Estratto del documento >>
Cultura

Ascoltare musica brutta (o diversamente bella)

Francesco Roggero è il più grande esperto italiano di musica brutta. Che cos'è? Per scoprirlo, ecco la sua top ten
Francesco Roggero
Francesco Roggero
AA

È il più famoso dei bresciani non famosi, tra il 2006 e il 2010 ha lavorato con Chiambretti da stagista, poi come redattore, adattatore testi e autore nei programmi Markette e Chiambretti Night, fino a quando non si è stufato e ha trovato posto in un canale di televendite. Ora gira per i locali con i dj set Megamix e con i Da Rozzo Criù, mentre la band di culto «Il culo di Mario» è stata sciolta pochi mesi fa dopo un litigio.


Francesco Roggero, nato a Brescia 33 anni fa e ora residente a Milano, precisamente a Tangenziago (che sarebbe Crescenzago), è anche l'inventore della Giornata mondiale delle fettine panate (il 17 dicembre), ispirata da un video in cui in «Kiss me Licia» (versione italiana, telefilm) vengono ripetute per un numero svariato di volte, appunto, le parole «fettine panate». Il remix del dialogo surreale, lungo 10 minuti, ha collezionato oltre mezzo milioni di visualizzazioni su Youtube.

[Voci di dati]
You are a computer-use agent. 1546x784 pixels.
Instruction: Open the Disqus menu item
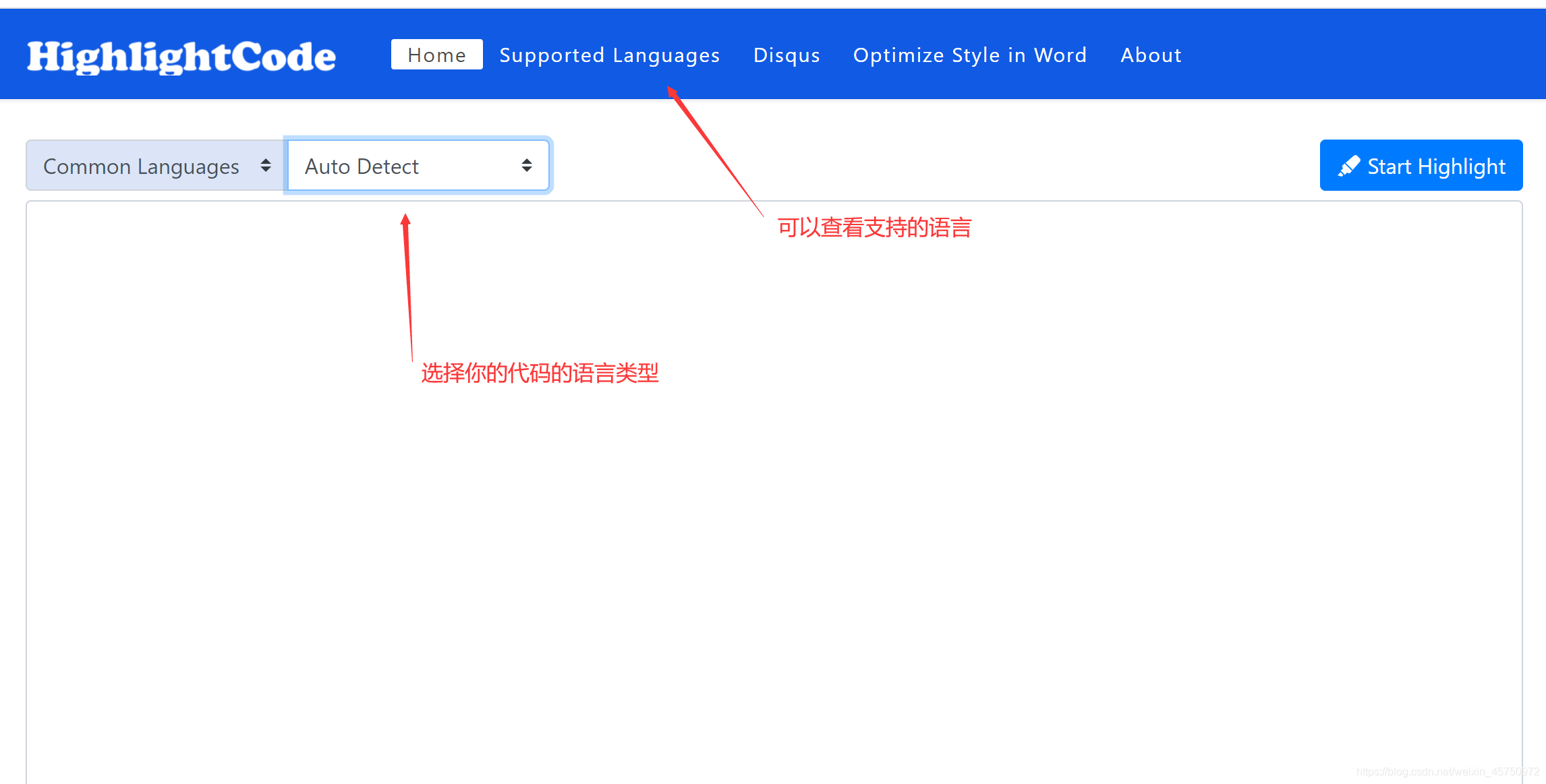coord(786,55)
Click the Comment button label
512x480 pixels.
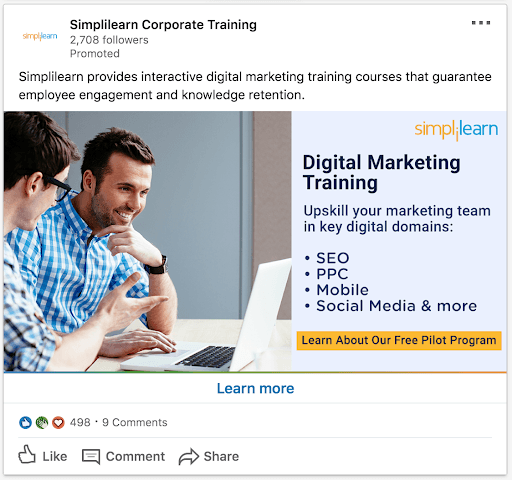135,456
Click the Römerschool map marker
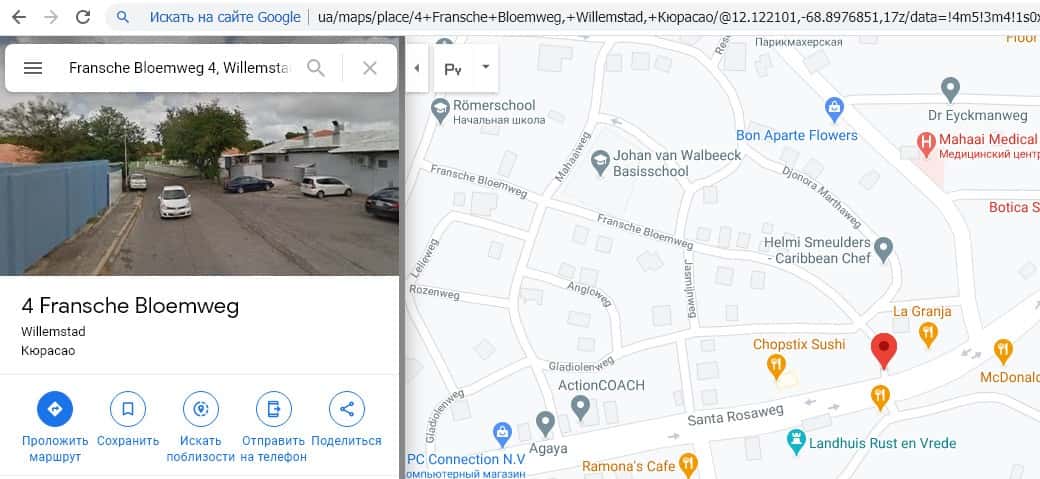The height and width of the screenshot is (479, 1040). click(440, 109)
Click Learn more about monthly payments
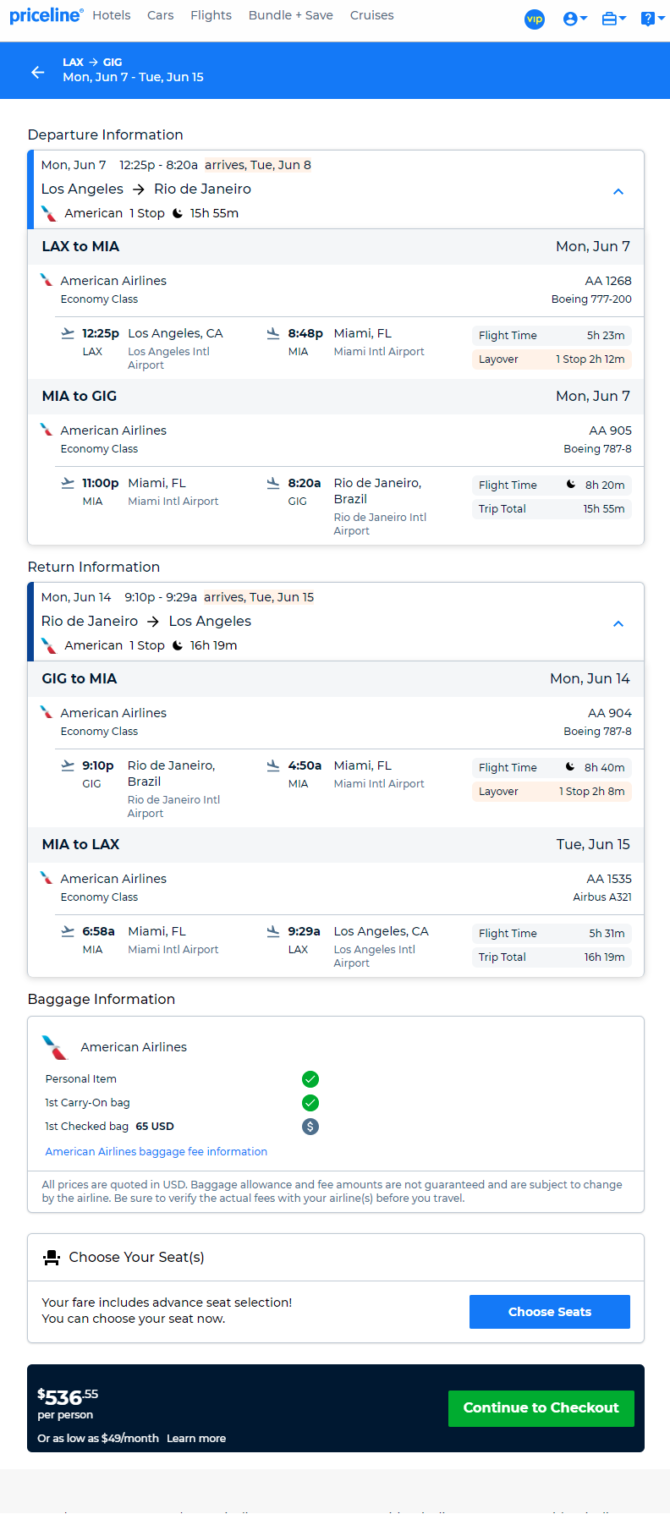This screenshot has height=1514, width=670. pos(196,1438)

Cosa fare >>
1. Trascrivi fedelmente il brano dell'articolo su Francesco Roggero che parte dalle parole "Francesco Roggero, nato" e si chiude con le parole "visualizzazioni su Youtube.".
2. Metti in una lista numerata le righe dell'elenco, dalla prima fino a quella che contiene "The height and" compresa, e riporta solo queste. Tralascia le righe vuote e non includere le immagini.
L'articolo e l'elenco non hanno alcun legame tra loro.

Risultati per compito >>
1.
Francesco Roggero, nato a Brescia 33 anni fa e ora residente a Milano, precisamente a Tangenziago (che sarebbe Crescenzago), è anche l'inventore della Giornata mondiale delle fettine panate (il 17 dicembre), ispirata da un video in cui in «Kiss me Licia» (versione italiana, telefilm) vengono ripetute per un numero svariato di volte, appunto, le parole «fettine panate». Il remix del dialogo surreale, lungo 10 minuti, ha collezionato oltre mezzo milioni di visualizzazioni su Youtube.

2.
1. You are a computer-use agent. 1546x784 pixels.
2. Instruction: Open the Disqus menu item
3. coord(786,55)
4. Click the Comment button label
5. 512x480 pixels.
6. 135,456
7. Click the Römerschool map marker
8. The height and width of the screenshot is (479, 1040). click(440, 109)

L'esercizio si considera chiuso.